◆ Input material ◆

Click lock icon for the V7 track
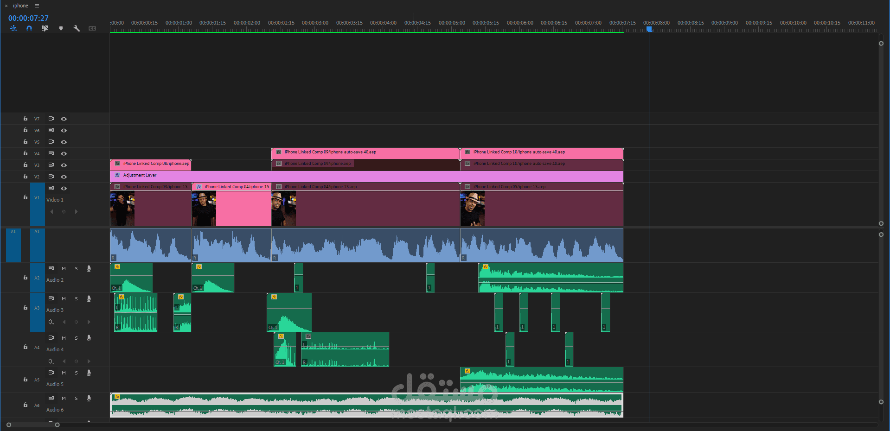tap(26, 119)
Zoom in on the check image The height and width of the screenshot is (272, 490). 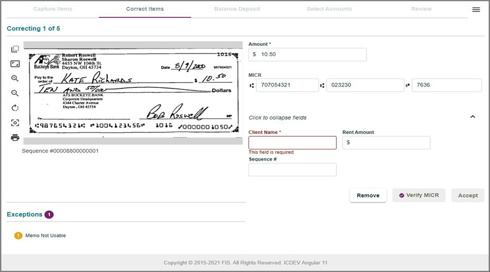pyautogui.click(x=15, y=79)
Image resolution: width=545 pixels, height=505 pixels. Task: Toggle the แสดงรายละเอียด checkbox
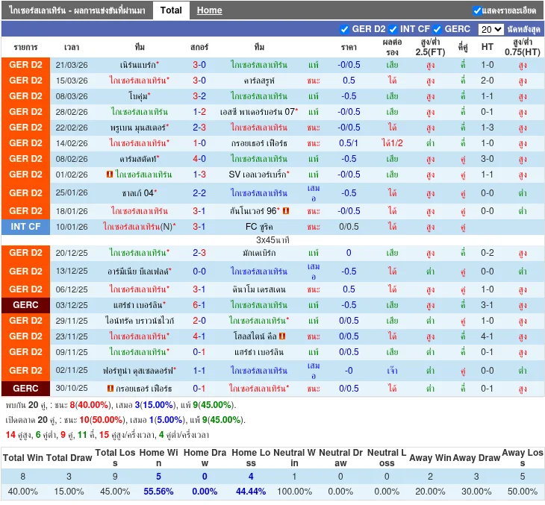477,10
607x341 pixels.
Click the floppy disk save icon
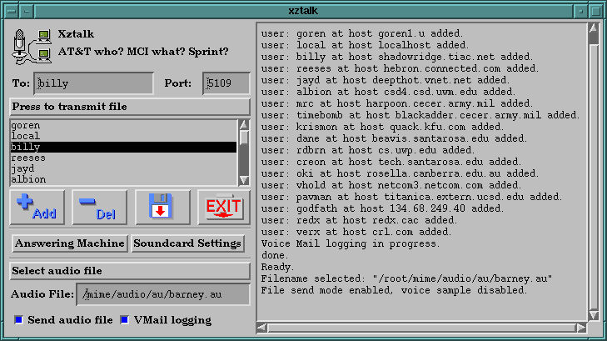[162, 207]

◆ Try it ◆
The lines from the one containing "Image resolution: width=545" to the last line of the records, both included: print exactly those and nothing else, leaving out any pictures.

◆ Answer below ◆
Image resolution: width=545 pixels, height=505 pixels. Task: Toggle the แสดงรายละเอียด checkbox
477,10
607x341 pixels.
Click the floppy disk save icon
[162, 207]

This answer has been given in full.